Our overall objective is to characterize and understand the events that occur in the human central nervous system in response to the ovarian failure of menopause. An equally important goal is to contribute to our understanding of the neuroendocrine mechanisms that regulate reproduction. Although complex, the neural basis of reproductive function is amenable to experimentation because of the known feedback circuits. Control mechanisms can be studied at many different levels, ranging from plasma hormone levels, to gene expression in subsets of hypothalamic neurons.

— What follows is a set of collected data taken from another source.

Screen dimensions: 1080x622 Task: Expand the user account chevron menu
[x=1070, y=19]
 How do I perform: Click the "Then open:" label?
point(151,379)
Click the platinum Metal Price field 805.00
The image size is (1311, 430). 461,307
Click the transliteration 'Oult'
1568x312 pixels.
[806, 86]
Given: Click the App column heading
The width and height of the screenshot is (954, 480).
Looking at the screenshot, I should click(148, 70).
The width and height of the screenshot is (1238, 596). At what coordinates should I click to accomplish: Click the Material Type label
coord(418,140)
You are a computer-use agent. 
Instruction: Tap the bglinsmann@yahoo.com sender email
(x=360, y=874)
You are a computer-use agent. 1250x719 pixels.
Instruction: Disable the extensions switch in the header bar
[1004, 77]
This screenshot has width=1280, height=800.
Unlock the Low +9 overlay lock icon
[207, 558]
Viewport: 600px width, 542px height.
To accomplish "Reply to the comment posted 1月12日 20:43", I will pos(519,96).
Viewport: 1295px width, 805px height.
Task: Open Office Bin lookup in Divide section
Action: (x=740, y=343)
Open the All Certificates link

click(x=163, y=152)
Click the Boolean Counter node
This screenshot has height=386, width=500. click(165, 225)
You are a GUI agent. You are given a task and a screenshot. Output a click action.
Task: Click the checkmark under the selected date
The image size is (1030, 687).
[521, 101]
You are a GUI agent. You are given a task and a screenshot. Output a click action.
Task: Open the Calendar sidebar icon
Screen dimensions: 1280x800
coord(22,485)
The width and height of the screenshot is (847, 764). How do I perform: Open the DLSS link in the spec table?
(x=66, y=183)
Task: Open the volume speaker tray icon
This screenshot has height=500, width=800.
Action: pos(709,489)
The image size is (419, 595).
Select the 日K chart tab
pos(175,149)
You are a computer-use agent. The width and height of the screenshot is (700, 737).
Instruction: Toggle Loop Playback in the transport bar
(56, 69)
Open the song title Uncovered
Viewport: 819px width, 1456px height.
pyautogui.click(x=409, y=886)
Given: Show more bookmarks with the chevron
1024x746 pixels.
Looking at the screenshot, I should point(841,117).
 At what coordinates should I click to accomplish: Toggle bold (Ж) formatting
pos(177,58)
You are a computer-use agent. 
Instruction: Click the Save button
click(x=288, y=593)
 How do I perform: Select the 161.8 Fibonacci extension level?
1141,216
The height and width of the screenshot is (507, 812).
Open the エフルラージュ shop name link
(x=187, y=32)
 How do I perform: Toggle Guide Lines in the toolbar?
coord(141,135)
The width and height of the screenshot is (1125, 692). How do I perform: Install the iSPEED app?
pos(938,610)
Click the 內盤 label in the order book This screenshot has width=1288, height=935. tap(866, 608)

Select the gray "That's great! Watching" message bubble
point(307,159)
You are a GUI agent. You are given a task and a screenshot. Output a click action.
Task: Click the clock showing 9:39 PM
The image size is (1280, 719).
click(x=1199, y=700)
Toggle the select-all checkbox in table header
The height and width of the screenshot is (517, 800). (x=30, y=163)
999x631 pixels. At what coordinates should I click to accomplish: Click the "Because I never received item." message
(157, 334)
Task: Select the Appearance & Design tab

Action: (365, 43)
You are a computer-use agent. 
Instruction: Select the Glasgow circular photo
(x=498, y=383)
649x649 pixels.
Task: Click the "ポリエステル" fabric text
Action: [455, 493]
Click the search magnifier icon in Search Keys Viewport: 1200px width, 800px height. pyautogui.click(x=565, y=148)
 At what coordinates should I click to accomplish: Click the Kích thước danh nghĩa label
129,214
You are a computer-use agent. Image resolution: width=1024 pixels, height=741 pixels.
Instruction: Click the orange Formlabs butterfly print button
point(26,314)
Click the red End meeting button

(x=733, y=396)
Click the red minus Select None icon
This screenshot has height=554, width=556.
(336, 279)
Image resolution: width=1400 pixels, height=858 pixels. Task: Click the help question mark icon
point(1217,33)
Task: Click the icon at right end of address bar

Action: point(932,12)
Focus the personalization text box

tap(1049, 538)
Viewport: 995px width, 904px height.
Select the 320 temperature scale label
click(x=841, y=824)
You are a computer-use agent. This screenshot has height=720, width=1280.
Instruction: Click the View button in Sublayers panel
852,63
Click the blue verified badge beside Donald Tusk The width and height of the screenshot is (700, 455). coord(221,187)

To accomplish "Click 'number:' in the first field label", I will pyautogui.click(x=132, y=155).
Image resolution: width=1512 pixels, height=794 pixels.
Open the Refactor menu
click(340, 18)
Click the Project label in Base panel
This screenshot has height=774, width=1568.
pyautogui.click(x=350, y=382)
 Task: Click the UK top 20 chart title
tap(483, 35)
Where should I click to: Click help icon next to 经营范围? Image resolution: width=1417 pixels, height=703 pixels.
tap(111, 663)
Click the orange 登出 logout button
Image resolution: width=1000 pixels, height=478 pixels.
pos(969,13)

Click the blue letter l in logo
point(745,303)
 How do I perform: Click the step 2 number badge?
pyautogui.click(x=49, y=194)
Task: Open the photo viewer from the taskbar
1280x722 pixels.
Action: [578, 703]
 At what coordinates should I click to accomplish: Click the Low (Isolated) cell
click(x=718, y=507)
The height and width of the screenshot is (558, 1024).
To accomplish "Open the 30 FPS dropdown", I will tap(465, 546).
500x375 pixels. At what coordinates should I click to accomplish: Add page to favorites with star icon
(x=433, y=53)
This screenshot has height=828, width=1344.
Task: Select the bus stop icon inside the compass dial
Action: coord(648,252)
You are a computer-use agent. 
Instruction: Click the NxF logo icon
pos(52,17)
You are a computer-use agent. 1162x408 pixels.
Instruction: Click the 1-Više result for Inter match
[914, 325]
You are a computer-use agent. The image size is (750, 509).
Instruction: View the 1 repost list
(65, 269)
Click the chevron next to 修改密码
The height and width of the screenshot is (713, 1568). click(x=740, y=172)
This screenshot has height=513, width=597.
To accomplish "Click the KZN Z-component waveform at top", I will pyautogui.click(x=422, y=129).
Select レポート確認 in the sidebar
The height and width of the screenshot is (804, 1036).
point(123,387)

We have described dramatic changes in neuronal morphology and neuropeptide gene expression in the hypothalamus of postmenopausal women. Neurokinin B and kisspeptin gene expression is markedly increased in the infundibular nucleus of postmenopausal women, along with hypertrophy of these neurons. We have hypothesized that the hypertrophied neurons participate in the sex-steroid feedback on gonadotropin secretion. Molecular, pharmacological and anatomical approaches using animal models have been conducted to test this hypothesis. The significance of these studies is underscored by the recent demonstration in other laboratories that mutations in the gene encoding NKB or its receptor leads to loss of pubertal development and infertility in humans.
More recently, we have initiated basic studies on the effects of estrogen on hypothalamic thermoregulation. Our goal is to relate the changes that occur in the postmenopausal human hypothalamus to the dramatic changes in hypothalamic thermoregulation known as hot flushes.